REQUIREMENTS. Quote the listing below from the line containing "303x394 pixels. At" through the line containing "tap(243, 19)", and leave the pictures out.

SOURCE RECORDS.
------------

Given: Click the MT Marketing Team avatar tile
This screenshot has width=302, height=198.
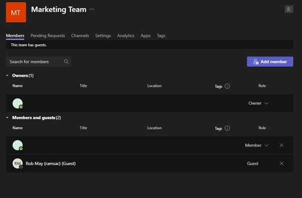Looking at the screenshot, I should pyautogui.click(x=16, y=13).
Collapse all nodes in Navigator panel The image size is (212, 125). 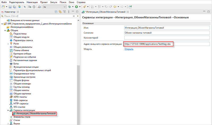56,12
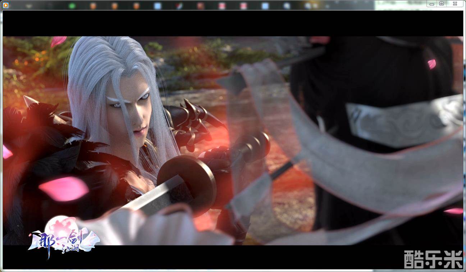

------------

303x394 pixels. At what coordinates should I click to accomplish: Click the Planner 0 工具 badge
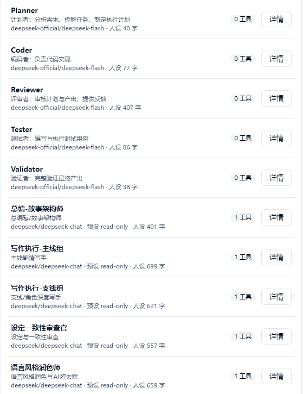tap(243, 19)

------------

THE ANSWER.
303x394 pixels. At what coordinates should I click to accomplish: Click the Planner 0 工具 badge
tap(243, 19)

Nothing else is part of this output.